--- SUPPLIED RECORDS ---

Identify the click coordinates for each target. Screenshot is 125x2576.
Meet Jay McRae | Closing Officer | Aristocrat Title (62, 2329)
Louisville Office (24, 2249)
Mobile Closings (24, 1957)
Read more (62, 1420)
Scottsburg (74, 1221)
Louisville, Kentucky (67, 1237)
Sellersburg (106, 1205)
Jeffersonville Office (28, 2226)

--- TASK PROMPT ---
Of all the lines in the data above, show only those that hold the word "Louisville".

--- COMPLETED EXERCISE ---
Louisville Office (24, 2249)
Louisville, Kentucky (67, 1237)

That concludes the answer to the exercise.